(Stored data entries)
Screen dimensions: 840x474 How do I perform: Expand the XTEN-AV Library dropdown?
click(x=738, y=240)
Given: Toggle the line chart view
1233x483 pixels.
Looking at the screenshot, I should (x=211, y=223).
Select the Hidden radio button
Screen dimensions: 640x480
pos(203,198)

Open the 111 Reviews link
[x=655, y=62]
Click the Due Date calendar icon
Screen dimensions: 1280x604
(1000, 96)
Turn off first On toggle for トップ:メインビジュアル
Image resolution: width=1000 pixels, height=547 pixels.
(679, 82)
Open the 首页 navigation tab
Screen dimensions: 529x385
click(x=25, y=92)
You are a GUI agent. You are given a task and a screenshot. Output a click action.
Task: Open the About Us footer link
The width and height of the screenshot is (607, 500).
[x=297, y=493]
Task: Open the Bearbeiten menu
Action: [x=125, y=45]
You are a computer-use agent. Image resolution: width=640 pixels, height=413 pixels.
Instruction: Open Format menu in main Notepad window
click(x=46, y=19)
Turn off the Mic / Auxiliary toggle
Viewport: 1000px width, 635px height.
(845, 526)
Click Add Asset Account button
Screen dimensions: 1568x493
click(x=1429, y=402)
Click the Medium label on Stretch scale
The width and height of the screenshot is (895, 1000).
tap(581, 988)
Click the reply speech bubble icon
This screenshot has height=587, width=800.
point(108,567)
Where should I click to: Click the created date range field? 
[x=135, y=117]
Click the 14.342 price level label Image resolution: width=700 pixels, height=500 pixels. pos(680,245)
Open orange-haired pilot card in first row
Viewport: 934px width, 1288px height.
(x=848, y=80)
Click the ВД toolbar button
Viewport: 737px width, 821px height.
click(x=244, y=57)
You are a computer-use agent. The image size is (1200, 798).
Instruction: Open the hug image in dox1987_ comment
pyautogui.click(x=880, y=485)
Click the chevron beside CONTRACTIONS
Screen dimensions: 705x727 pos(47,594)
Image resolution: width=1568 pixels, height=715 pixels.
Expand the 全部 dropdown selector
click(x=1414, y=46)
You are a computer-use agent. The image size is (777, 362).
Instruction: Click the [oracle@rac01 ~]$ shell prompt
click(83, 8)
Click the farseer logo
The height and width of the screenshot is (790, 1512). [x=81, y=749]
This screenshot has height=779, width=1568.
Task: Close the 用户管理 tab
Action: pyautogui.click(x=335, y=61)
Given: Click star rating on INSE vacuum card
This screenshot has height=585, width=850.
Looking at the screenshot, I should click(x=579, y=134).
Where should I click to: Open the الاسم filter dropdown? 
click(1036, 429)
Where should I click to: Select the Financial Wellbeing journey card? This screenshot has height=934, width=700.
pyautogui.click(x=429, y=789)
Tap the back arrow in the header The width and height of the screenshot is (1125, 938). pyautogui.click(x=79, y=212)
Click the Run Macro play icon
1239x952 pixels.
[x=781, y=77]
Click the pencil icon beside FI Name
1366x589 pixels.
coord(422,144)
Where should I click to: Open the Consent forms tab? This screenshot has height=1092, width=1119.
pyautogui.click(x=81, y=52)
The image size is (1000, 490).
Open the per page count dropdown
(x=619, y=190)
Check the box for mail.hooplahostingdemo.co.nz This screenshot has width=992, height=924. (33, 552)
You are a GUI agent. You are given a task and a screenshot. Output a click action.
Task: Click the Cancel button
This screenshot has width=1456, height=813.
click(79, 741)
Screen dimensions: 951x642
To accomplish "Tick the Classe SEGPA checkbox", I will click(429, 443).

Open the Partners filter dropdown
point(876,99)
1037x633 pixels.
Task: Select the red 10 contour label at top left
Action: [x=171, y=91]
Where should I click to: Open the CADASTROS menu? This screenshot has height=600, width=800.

### Task statement
Give the count of lines above that include the word "size", stating no other information.

### Response to this exercise
3